Par Michel Bernard, écrivain, publié dans le Figaro le 18 mai 2016
Il y avait des musiciens et des chanteurs à Verdun, en 1916. Maurice Ravel, engagé volontaire à 40 ans, y conduisait un camion... Arrivaient là chaque jour des blessés, croûteux de boue, avec, sur leurs plaies, les pansements hâtivement posés dans les postes de secours. Il aidait à les transporter, vaquait à d'humbles tâches: le nettoyage des brancards, le ravitaillement en charbon. La nuit, il montait la garde.

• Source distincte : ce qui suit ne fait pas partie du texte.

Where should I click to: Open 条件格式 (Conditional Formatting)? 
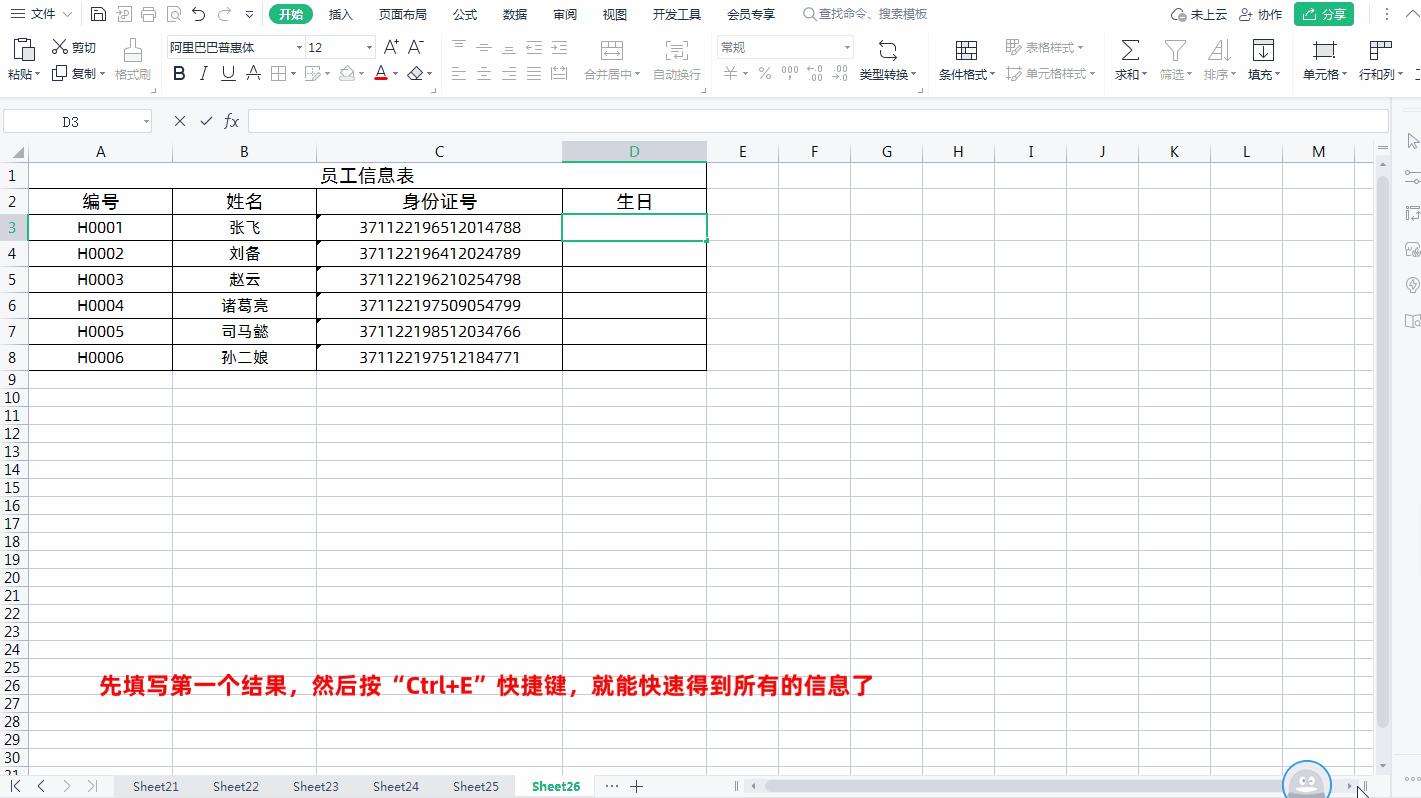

La lueur des explosions au loin semblait soulever le ciel noir, et le bruit moelleux de la canonnade, coupé de brusques élévations de ton, avait à ses oreilles un charme étrange. Un jour, dans le vestibule du château-hôpital, il aperçut un piano. Alors qu'il n'avait pas touché un instrument, ni lu, ni écrit une seule note de musique depuis un an, il s'assit, découvrit le clavier et se mit à jouer Chopin, par cœur. C'était il y a un siècle exactement, ce jour où des combattants meurtris, épaves rejetées par la bataille de Verdun, entendirent monter vers eux le son des valses et des préludes interprétés par un camarade. Surent-ils jamais que Maurice Ravel était au piano?
Tout cela est vrai, s'est réellement passé comme cela. On y avait pourtant peu prêté attention jusqu'à présent. Maurice Ravel était un homme sans vanité, discret. Il était fier de ce qu'il avait fait pendant la guerre, mais estimait que c'était la moindre des choses. À ceux qui étaient dans les tranchées, à ceux qui avaient payé le prix du sang, la reconnaissance et l'honneur. Elles leur étaient déjà trop chichement mesurées. Maurice Ravel ne parlait pas de sa guerre. Il avait rangé son casque et son bidon au grenier, son couteau de soldat dans le tiroir de la cuisine de sa maison de Montfort-l'Amaury. Pourtant, ce jour de la fin de l'été 1929 où il reçut, depuis Vienne, de Paul Wittgenstein, la commande d'un concerto pour la main gauche, il se mit aussitôt à la tâche. Quand l'œuvre fut terminée, le compositeur invita, chose rare, le commanditaire à venir en prendre livraison chez lui. Assis côte à côte dans le petit cabinet de travail, devant le piano, avec ses deux mains l'ancien soldat français montra à l'ancien soldat autrichien comment jouer la partie de piano avec la main que lui avait laissée la guerre.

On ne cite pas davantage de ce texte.